2.5.3 Les mutants de la voie de l’IL-6

Le syndrome Hyper-IgE (HIES) est un déficit immunitaire héréditaire de transmission autosomique dominante décrit en 1966 et également appelé syndrome de Buckley (87). Il se caractérise par des infections cutanées récurrentes à staphylocoques, des pneumopathies bactériennes et fongiques, des candidoses cutanéo-muqueuses chroniques et par une augmentation importante des immunoglobulines E (IgE). Les autres manifestations cliniques associées à ce déficit immunitaire sont un eczéma, une ostéopénie, une hyperlaxité ligamentaire, un retard de la chute des dents lactéales, ainsi qu’une dysmorphie. Des mutations dominantes négatives du gène STAT3 ont été identifiées en 2007 pour la forme autosomique dominante du syndrome (AD-HIES) (88). Il a été montré chez ces patients un défaut de réponse des cellules à l’IL-6 (ainsi qu’à l’IL-10). STAT3 est un facteur de transcription impliqué dans de très nombreuses voies de signalisation moléculaire (les membres de la famille de l’IL-6 : IL-6, IL-11, IL-27, IL-31, LIF, OSM, CNTF et cardiotrophin-1 ; les membres de la famille des IFNs : IL-10, IL-19, IL-20, IL-22, IL-24, IL- 26, IFN-α/β et IFN-γ ; les membres de la famille de l’IL-2 : IL-2, IL-7, IL-9, IL-15 et IL-21 ; d’autres cytokines et hormones comme l’IL-5, IL-23, CSF3/G-CSF, EGF, CSF1, et la leptine).
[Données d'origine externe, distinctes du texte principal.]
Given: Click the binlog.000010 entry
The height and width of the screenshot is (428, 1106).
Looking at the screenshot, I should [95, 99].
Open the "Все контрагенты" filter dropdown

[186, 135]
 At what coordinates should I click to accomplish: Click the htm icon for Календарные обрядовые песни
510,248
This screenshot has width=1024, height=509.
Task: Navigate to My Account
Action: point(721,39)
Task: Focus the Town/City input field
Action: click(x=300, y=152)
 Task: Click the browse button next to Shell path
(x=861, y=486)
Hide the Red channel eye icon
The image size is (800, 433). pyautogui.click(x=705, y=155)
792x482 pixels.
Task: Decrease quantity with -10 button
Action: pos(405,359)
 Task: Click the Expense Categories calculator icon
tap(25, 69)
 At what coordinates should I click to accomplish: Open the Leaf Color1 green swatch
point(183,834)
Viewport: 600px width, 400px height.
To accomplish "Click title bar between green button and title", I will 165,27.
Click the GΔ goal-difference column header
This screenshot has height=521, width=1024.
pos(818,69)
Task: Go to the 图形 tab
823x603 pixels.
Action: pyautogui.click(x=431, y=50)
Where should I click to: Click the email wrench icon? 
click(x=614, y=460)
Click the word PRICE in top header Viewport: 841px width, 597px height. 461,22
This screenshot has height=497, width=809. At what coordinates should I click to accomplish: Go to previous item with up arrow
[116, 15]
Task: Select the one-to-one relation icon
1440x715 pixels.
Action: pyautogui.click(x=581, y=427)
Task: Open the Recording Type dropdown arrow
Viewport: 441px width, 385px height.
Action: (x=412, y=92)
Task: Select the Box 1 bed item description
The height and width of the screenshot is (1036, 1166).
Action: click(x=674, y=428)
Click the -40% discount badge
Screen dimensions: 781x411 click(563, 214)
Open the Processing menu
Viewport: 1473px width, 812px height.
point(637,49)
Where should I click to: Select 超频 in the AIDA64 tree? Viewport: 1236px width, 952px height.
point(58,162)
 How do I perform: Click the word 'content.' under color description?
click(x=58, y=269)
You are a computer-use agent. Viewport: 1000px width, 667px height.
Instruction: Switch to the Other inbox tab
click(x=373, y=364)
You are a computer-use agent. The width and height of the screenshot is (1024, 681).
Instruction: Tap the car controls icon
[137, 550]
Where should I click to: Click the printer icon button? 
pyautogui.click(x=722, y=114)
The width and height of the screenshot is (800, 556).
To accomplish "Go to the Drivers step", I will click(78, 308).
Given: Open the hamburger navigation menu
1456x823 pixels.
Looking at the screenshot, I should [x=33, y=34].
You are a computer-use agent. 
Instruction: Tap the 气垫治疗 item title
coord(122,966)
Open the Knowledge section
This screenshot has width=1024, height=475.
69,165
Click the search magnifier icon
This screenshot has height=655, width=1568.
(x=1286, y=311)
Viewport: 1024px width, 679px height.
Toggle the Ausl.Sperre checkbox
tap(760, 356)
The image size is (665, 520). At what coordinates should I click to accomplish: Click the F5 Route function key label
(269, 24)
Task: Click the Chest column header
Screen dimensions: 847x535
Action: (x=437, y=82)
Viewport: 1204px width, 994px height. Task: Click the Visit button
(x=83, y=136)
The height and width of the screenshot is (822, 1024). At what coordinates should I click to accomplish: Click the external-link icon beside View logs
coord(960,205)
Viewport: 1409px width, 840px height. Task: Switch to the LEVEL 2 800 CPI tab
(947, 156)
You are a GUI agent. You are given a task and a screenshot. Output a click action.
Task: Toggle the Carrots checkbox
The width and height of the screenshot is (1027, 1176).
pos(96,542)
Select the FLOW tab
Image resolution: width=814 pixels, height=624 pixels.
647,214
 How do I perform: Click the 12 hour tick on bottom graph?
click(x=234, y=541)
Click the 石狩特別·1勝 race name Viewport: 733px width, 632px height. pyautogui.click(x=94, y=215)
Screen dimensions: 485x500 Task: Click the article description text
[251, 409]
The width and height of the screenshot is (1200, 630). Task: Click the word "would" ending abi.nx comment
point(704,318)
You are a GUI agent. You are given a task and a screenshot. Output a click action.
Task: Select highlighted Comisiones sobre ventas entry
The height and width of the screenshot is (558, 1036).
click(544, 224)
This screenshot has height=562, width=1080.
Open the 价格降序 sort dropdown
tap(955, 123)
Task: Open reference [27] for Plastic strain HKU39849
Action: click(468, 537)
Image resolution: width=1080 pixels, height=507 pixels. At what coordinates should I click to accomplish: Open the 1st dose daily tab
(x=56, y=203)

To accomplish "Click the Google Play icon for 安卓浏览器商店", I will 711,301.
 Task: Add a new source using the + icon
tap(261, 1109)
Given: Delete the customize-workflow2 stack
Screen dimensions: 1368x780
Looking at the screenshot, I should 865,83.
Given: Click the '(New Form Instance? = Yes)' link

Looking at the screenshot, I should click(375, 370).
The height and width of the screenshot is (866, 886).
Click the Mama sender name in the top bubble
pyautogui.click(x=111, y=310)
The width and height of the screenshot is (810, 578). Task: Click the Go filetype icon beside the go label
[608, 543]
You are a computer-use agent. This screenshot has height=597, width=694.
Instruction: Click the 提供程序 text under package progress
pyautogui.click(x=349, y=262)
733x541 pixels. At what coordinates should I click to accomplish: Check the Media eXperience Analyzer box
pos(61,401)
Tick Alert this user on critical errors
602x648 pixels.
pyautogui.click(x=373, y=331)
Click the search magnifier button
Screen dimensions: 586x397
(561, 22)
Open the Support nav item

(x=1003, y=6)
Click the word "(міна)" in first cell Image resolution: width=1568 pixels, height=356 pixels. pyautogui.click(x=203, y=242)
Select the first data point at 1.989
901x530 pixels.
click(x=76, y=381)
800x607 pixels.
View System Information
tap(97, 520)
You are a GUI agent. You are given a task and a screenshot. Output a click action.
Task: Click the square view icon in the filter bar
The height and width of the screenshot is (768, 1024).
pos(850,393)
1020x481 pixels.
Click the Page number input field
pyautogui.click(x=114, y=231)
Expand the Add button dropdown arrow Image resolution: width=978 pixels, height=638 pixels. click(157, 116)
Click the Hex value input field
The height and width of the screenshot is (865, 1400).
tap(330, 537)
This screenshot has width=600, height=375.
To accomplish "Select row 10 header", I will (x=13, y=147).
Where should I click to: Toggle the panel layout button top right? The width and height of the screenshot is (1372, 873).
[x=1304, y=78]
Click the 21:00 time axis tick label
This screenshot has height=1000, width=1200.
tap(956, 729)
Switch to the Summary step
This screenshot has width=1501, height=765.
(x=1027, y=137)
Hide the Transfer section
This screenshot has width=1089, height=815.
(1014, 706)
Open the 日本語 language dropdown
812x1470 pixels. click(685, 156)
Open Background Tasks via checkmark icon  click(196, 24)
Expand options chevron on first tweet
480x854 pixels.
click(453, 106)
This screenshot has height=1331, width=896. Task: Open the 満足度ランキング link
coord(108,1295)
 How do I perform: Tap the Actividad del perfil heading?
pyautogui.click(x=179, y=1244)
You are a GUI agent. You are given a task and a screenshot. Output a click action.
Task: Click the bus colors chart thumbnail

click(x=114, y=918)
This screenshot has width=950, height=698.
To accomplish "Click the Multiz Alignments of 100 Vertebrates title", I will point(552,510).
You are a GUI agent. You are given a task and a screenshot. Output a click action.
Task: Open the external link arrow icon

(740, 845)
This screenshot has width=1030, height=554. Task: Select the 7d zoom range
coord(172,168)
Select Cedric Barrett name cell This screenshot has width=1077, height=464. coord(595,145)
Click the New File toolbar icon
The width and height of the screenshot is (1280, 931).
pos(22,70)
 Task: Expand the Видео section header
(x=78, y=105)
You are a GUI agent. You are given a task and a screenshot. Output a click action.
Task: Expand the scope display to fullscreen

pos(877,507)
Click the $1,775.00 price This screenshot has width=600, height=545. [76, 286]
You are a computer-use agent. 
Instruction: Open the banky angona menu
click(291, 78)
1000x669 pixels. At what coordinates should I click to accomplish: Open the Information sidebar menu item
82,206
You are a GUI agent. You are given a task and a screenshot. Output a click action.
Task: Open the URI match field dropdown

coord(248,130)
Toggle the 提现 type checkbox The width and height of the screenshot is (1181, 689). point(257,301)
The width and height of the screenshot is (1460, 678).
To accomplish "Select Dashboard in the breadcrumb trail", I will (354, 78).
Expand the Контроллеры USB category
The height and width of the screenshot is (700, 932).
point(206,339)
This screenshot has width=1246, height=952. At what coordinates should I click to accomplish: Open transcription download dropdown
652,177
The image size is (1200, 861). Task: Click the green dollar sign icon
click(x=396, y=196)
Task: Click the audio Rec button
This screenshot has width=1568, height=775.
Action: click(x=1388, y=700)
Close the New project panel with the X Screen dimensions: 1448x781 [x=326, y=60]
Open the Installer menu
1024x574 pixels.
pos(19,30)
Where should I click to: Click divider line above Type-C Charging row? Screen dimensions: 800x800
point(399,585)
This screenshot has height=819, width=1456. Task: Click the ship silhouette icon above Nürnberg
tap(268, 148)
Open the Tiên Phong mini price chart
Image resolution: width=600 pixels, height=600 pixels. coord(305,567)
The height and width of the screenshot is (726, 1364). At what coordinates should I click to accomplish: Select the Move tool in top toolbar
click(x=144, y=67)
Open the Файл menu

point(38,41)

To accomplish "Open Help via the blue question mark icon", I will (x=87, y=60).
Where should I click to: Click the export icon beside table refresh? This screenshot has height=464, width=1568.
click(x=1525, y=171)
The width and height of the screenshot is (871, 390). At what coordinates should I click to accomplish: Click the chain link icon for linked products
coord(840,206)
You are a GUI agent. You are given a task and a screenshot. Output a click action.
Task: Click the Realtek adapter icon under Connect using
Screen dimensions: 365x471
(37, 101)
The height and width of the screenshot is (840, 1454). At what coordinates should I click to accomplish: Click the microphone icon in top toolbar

2.5.4. Les mutants de la voie de l’IL-23

En plus des patients porteurs de mutations dans le gène IL12RB1, nous avons utilisé des patients porteurs de mutations dans le gène IL12B (89, 90). Ces patients souffrent du syndrome de prédisposition mendélienne aux infections mycobactériennes. Ils sont atteints d’infections à mycobactéries et à salmonelles (voir première partie de ce manuscrit, revue dans (91)). Les patients déficients en IL-12Rβ1 ont un défaut de réponse à l’IL-23 et à l’IL- 12, mais sont capables de produire ces cytokines. A l’opposé, les patients déficients en IL-

12p40 ne sont pas capables de produire de l’IL-23 et de l’IL-12, mais ils sont capables de répondre à ces cytokines. Sur ces derniers, nous pouvons donc complémenter leur défaut, et voir l’action de ces molécules sur des cellules qui n’ont jamais été en contact avec ces cytokines. Les phénotypes cliniques de ces deux types de patients sont assez proches avec en particulier un pourcentage de patients présentant des infections à salmonelles assez élevé (environ 45%).

2.5.5 Les autres patients

Nous avons aussi étudié un patient avec des auto-anticorps anti-IL-6 (92). Ce patient a développé des infections à Staphylococcus aureus. Ce patient est capable de produire de l’IL- 6, mais les anticorps IgG1 dirigés contre l’IL-6 présents dans son plasma neutralisent la cytokine. Les cellules sanguines de ce patient ne sont donc pas activées sous l’action de l’IL-6

in vivo. Cependant, in vitro en l’absence de sérum, ce patient peut répondre à l’IL-6. Ce

patient est très intéressant pour voir l’impact du priming in vivo de l’IL-6. Nous avons un seul patient de ce type, ce qui ne permet donc pas de réaliser une étude statistique robuste. Nous avons aussi étudié des patients porteurs de mutations dans le gène FOXP3 (93). Ces patients souffrent du syndrome IPEX (Immunodysregulation, Polyendocrinopathy and enteropathy, X- linked) qui est une pathologie rare survenant chez les garçons (94). Elle est caractérisée cliniquement par une diarrhée rebelle, une dermatite ichtyosiforme, un diabète sucré insulino- dépendant, une thyroïdite, une anémie hémolytique, des troubles auto-immuns et des infections graves. La transmission de la maladie est récessive liée au chromosome X. Les lourds traitements immunosuppresseurs chez ces patients, ainsi que le faible nombre de patients identifiés et testés ne nous ont malheureusement pas permis de tirer des conclusions définitives quant à l’impact de ce défaut sur la population de cellules T productrices d’IL-17.